Presenting artists revealed as the exhibition evolves:
Mike Singe
Mike Singe’s practice is informed by the shifting human behavior and cultural systems that surround the climate change debate. Singe states that, despite his interest in the subject of climate change, to not mistake him for an environmentally responsible artist. He is acutely aware that he (like many of us with the best of intentions) is entirely complicit in damaging the earth’s natural environment. Within this exhibition the artist highlights the hypocrisies that surround the climate change debate by presenting two distinct components: a series of drawings using captured carbon, to produce images relating to animal and human respiration and a custom sensor solar powered lighting mechanism that converts the energy emitted from in-situ gallery lights into, ironically a more ‘efficient’ system.
Nicole Robson
Domestic disturbance continues Nicole Robson’s fascination with the theatricality of human domestic environments. Within this work Robson emphasizes the tendency to bring ‘nature’ into our suburban living spaces through various forms of mass produced décor. Robson often works with home furnishings that depict a distorted manifestation of nature and have had a previous ‘life’ – in someone’s home or left in a cupboard for that special occasion that never came. The artificial materiality and contrived aesthetics of the objects she chooses are frequently so far removed from what they seek to evoke that they are considered kitsch.
David Edgar
For this exhibition David Edgar has chosen to develop new work that takes its impetus from elements of the Exquisite Corpse concept. The abyss is a new drawing in charcoal and erasure. Edgar agitates the ambiguous qualities of the Exquisite Corpse – an exhibition with no overarching thematic – and focuses on elements of uncertainty and the unknown.
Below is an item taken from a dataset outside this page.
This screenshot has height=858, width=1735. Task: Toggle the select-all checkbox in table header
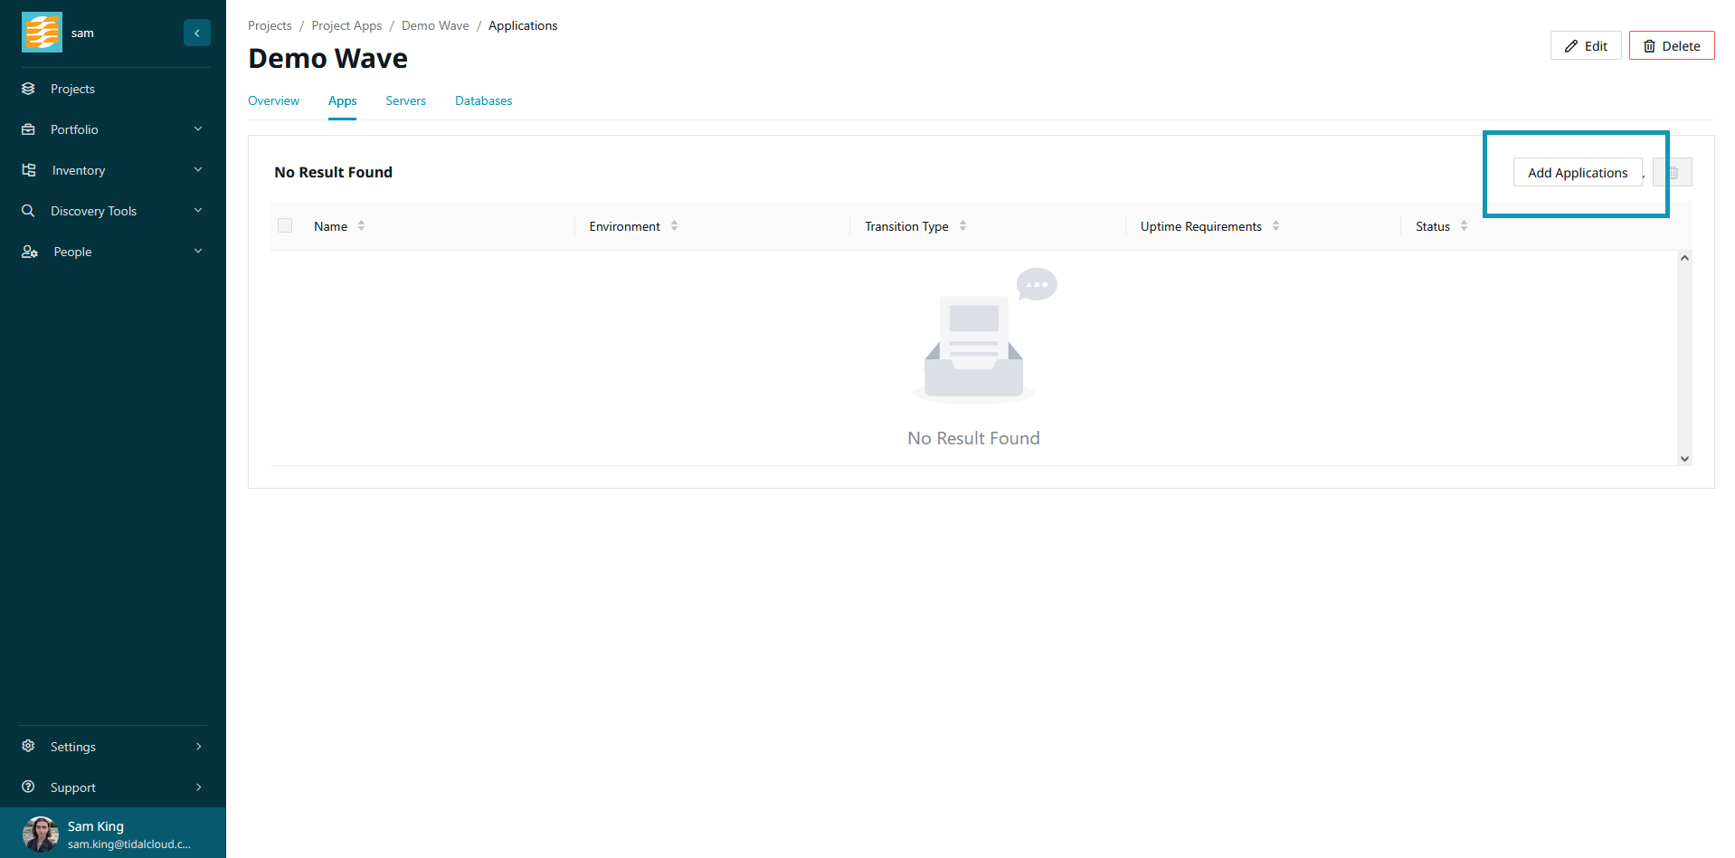pos(285,226)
He has drawn on his recent research into visualizing the undetermined void to develop work which combines features of: objective referencing of material things, the sparse rocky interior of a cave and the dark forms in between: alongside its ambiguous subjective interpretation, acknowledged by the artist when drawing, manifest in the forms of loose and expressive mark making and erasure.
Linda Erceg
Linda Erceg presents Parabiosis. Meaning ‘alongside life’ or ‘living with’, Erceg explores the nature of mutual dependence through an installation of plastic forms and structures that traverse the ceiling, walls and floor of the gallery space. Created through processes such as stitching, knotting and heat treating, these forms are activated through numerous connective hooks and loops. Using chance and randomness, as well as the forces of tension and gravity, Erceg works with these elements to create patterns of feral proliferation. Parabiosis responds to the space that it occupies, creating barriers and enveloping enclosures that reveal the transformative pliability of plastics. The artist is also questioning the way in which humans and animals live alongside these materials; in relationships which are increasingly fraught with dangerous ambiguities.
Sally Rees
Sally Rees works across time-based, static, live and hybrid art forms. She endorses the idea of the art object as a sigil or magickally charged symbol. The artist works with record-based media with hand-wrought intervention to produce works that operate both internally and externally, aspiring to a kind of therapy, clairvoyance or magick. The works operate as agents for social/ cultural/ political/ personal change.For this exhibition Rees has created I wouldn’t say it if I didn’t mean it. (Wands for the public to communicate their will to Government). Rees considers that the action of spell-casting can give personal insight and act as a powerful deployment of agency; particularly useful in a frustrating political climate where democratic process feels broken and ineffective.